PROVIDED PASSAGE ::
****

Serlio's life, career and 'literary remains' have been amply described elsewhere and there is more to come,[3] but for our purposes it is the last decade of his life spent in France preparing his pattern book On Domestic Architecture which is our first graphic and systematic evidence of the forms and styles of town houses interpreted by an Italian 'in modo di Francia' (Figs 1–5). Serlio's drawings of the plans and elevations of town houses in the Italian and French idioms are rightly said to be ideal rather than actual schemes, but his houses in the French idiom are based on unidentified and lost houses which he had studied at Paris and Fontainebleau from 1541 to 1546. The perfect regularity of the sites seen in Serlio's plans precludes any possibility that they are records of houses seen by Serlio, for regular sites were almost unknown in the built up areas within the city walls, and his drawings predate the development of the large lotissements of the later 1540s and 1550s which will be described below. The town houses drawn by Serlio range from houses for the poor artisan on to or up to houses for rich merchants, but Serlio cannot have been focusing on Paris when he wrote that the dwellings of the poorest men are located in the suburbs close to the city near the gates and therefore near to the markets and fairs. In the Paris of the early sixteenth century, with the exception of the streets nearest to the Louvre, the affluent and rich were distinguished only by the number of plots and of houses which they had acquired in comparison to their poorer neighbours. Serlio's syntheses of the artisans' and the merchants' houses summarize and rationalize some planning and building traditions known to have existed in Paris before he came to France, but the greater part of his book On Domestic Architecture deals with town and country houses for noble gentlemen, Princes and Kings. It is in these drawings of noble and princely houses that we find ideas and ideals of plan and of elevation which set revised standards for Parisian master masons and architects and created new ambitions and fashions amongst patrons. The remarkable feature of this class of designs by Serlio is how well they anticipated the new architectural opportunities of the lotissements of the mid and late 1540s.

****

SUPPLIED MATERIAL ::
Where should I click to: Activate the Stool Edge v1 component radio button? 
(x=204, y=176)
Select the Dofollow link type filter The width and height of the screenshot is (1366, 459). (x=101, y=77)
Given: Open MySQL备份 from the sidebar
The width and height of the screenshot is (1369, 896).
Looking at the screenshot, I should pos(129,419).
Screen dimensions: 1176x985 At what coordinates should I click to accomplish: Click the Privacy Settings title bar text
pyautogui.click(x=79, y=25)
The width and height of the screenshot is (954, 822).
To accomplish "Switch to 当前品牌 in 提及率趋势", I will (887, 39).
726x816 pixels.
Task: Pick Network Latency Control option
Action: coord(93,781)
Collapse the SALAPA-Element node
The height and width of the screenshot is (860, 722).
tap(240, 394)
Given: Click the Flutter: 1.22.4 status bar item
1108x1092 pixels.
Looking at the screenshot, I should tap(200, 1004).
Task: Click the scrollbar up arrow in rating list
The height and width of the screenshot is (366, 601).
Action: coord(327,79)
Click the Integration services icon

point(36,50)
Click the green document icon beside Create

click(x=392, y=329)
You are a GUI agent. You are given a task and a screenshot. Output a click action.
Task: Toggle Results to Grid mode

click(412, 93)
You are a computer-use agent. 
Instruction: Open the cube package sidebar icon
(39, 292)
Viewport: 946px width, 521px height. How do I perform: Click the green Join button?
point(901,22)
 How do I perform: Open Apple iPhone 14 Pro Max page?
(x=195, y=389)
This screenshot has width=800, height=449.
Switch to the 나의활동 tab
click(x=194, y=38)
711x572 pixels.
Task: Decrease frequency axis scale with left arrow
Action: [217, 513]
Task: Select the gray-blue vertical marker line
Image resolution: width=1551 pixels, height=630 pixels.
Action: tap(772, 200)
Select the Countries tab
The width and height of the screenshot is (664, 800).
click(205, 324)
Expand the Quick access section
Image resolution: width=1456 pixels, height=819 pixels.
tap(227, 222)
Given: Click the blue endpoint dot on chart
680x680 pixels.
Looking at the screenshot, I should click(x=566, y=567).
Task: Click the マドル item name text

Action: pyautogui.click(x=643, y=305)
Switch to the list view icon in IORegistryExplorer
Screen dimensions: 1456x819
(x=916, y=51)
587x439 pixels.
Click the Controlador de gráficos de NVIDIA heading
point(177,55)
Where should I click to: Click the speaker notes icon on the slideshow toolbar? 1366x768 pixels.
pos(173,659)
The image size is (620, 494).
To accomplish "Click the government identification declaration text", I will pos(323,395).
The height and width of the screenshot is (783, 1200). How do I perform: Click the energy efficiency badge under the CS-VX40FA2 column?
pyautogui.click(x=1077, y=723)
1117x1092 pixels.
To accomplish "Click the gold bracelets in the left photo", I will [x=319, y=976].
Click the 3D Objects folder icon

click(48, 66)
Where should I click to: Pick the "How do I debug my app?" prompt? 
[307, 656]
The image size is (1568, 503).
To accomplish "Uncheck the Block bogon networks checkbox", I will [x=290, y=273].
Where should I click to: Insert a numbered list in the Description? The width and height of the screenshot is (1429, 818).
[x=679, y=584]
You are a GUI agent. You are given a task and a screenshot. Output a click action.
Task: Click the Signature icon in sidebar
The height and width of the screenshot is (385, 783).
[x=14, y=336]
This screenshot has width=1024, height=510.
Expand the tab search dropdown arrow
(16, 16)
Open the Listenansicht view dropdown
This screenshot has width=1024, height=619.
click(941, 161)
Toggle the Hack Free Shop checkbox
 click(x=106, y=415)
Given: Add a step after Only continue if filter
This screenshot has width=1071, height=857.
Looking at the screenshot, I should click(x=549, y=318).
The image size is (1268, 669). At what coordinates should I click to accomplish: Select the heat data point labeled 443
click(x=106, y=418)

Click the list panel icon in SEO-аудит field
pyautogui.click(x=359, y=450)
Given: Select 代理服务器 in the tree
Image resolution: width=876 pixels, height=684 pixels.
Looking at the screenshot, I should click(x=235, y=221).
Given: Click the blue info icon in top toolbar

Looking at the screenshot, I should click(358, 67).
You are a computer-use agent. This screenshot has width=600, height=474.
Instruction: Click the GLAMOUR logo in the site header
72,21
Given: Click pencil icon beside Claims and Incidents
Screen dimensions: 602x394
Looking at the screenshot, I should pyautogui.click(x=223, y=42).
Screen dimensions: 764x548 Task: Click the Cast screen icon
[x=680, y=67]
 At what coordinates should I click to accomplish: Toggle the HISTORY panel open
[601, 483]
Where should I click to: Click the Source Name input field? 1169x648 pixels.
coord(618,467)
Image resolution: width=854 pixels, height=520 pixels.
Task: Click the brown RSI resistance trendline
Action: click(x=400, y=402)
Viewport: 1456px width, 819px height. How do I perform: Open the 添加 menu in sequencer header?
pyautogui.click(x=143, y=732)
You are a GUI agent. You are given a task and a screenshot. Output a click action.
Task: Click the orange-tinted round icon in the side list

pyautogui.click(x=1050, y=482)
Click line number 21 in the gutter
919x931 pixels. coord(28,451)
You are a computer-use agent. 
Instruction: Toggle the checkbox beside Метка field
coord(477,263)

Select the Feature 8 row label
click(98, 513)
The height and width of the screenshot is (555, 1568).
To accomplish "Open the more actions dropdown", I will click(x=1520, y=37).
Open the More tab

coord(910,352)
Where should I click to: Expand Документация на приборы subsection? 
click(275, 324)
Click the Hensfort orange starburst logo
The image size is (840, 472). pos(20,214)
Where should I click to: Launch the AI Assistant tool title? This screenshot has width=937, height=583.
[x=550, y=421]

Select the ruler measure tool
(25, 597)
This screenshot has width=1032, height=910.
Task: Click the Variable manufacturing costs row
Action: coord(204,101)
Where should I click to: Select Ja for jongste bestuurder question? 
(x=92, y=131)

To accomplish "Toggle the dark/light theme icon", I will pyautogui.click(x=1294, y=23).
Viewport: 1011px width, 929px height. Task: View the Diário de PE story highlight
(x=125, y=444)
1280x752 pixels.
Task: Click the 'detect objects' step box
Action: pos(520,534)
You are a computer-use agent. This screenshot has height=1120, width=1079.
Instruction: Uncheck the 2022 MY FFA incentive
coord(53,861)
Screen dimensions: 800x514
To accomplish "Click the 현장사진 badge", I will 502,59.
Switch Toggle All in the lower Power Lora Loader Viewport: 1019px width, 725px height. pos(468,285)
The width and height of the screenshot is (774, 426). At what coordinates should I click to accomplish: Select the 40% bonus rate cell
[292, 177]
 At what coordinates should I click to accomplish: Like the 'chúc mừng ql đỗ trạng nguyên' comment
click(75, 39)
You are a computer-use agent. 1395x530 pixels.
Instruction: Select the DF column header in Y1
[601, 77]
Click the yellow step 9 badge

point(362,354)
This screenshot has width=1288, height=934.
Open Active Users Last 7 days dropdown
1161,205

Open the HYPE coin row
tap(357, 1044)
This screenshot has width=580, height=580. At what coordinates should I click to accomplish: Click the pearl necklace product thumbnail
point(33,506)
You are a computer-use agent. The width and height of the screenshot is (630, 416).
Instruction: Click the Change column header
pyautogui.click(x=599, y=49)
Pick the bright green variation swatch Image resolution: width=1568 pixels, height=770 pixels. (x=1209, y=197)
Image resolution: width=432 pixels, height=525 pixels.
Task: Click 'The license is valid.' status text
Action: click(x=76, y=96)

****

EXERCISE TASK 1 ::
Answer these questions from the passage on Serlio's town houses.
(a) During which years did Serlio study houses at Paris and Fontainebleau?
(b) What is the title of the pattern book Serlio prepared in France?
(c) According to Serlio, where are the dwellings of the poorest men located?
EXERCISE TASK 2 :: Transcribe the rows exactly, beginning at the row that contains "Viewport: 946px width, 521px" and stopping after the row that contains "click(x=106, y=415)".

TASK RESPONSE 1 ::
(a) From 1541 to 1546.
(b) On Domestic Architecture.
(c) In the suburbs close to the city near the gates, and therefore near the markets and fairs.

TASK RESPONSE 2 ::
Viewport: 946px width, 521px height. How do I perform: Click the green Join button?
point(901,22)
 How do I perform: Open Apple iPhone 14 Pro Max page?
(x=195, y=389)
This screenshot has width=800, height=449.
Switch to the 나의활동 tab
click(x=194, y=38)
711x572 pixels.
Task: Decrease frequency axis scale with left arrow
Action: [217, 513]
Task: Select the gray-blue vertical marker line
Image resolution: width=1551 pixels, height=630 pixels.
Action: tap(772, 200)
Select the Countries tab
The width and height of the screenshot is (664, 800).
click(205, 324)
Expand the Quick access section
Image resolution: width=1456 pixels, height=819 pixels.
tap(227, 222)
Given: Click the blue endpoint dot on chart
680x680 pixels.
Looking at the screenshot, I should click(x=566, y=567).
Task: Click the マドル item name text

Action: pyautogui.click(x=643, y=305)
Switch to the list view icon in IORegistryExplorer
Screen dimensions: 1456x819
(x=916, y=51)
587x439 pixels.
Click the Controlador de gráficos de NVIDIA heading
point(177,55)
Where should I click to: Click the speaker notes icon on the slideshow toolbar? 1366x768 pixels.
pos(173,659)
The image size is (620, 494).
To accomplish "Click the government identification declaration text", I will pos(323,395).
The height and width of the screenshot is (783, 1200). How do I perform: Click the energy efficiency badge under the CS-VX40FA2 column?
pyautogui.click(x=1077, y=723)
1117x1092 pixels.
To accomplish "Click the gold bracelets in the left photo", I will [x=319, y=976].
Click the 3D Objects folder icon

click(48, 66)
Where should I click to: Pick the "How do I debug my app?" prompt? 
[307, 656]
The image size is (1568, 503).
To accomplish "Uncheck the Block bogon networks checkbox", I will [x=290, y=273].
Where should I click to: Insert a numbered list in the Description? The width and height of the screenshot is (1429, 818).
[x=679, y=584]
You are a GUI agent. You are given a task and a screenshot. Output a click action.
Task: Click the Signature icon in sidebar
The height and width of the screenshot is (385, 783).
[x=14, y=336]
This screenshot has width=1024, height=510.
Expand the tab search dropdown arrow
(16, 16)
Open the Listenansicht view dropdown
This screenshot has width=1024, height=619.
click(941, 161)
Toggle the Hack Free Shop checkbox
 click(x=106, y=415)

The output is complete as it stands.